Immediately one can see a difference in the baseline power usage between Linux and Windows when only the Integrated Intel Graphics chip is being used. This is evidenced by the difference in battery charge at 15 minutes, where Windows was 94% battery charge while Linux was 92%. The difference is attributable to the fact that I had not yet tuned this installation of Linux for power savings – so that means the actual battery time I will experience after the tuning will be better than measured here.

The baseline of Windows extending the display to an external monitor forces Windows to turn on the Nvidia GPU – in a very similar way to when Linux is running the proprietary Nvidia drivers with maximum power savings (with or without extending the display to an external monitor).

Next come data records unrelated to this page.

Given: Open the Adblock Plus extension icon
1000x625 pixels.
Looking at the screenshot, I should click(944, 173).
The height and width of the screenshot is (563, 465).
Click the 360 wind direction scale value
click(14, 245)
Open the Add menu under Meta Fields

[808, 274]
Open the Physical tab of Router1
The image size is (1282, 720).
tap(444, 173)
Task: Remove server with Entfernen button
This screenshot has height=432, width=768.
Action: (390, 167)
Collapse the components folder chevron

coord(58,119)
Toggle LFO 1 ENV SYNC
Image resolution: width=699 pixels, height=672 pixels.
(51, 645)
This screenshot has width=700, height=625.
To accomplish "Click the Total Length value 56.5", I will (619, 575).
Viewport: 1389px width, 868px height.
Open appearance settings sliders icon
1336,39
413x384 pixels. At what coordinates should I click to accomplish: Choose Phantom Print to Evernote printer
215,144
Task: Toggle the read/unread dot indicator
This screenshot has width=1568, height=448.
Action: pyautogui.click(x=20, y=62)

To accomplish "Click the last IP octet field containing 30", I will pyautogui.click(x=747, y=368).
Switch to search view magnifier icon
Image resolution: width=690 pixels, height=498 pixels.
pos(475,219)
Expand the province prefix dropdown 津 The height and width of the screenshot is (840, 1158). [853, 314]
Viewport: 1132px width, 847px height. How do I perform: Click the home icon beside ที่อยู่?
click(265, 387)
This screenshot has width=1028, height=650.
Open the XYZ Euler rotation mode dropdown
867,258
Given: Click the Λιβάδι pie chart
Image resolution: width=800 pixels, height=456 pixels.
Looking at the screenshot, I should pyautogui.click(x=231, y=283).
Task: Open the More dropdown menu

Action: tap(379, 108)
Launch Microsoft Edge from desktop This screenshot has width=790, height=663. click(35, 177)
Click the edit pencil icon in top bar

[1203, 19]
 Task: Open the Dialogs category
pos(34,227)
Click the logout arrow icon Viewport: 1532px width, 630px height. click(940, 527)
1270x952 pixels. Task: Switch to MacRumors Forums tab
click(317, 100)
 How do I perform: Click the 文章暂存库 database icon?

This same Linux maximum power saving option also is significantly better than the Linux configuration where the Bumblebee intel-virtual-output approach is churning CPU power and the fan in order to extend the display to an external monitor and copy over the video buffers.

Performance Testing

Other tests conducted compared the performance of the PowerMizerDefault 0x2 balanced/medium performance mode versus 0x3 maximum power savings mode. Scrolling through a web page was noticeably slower on the maximum power savings mode.

Testing showed that my battery actually lasted more than an hour when the Nvidia drivers were configured with the 0x3 maximum power saving mode.

Screen updates in the 0x2 balanced performance mode did not produce any noticeable screen drawing lag or tearing during normal work usage. This balanced performance mode however would not be acceptable for gaming.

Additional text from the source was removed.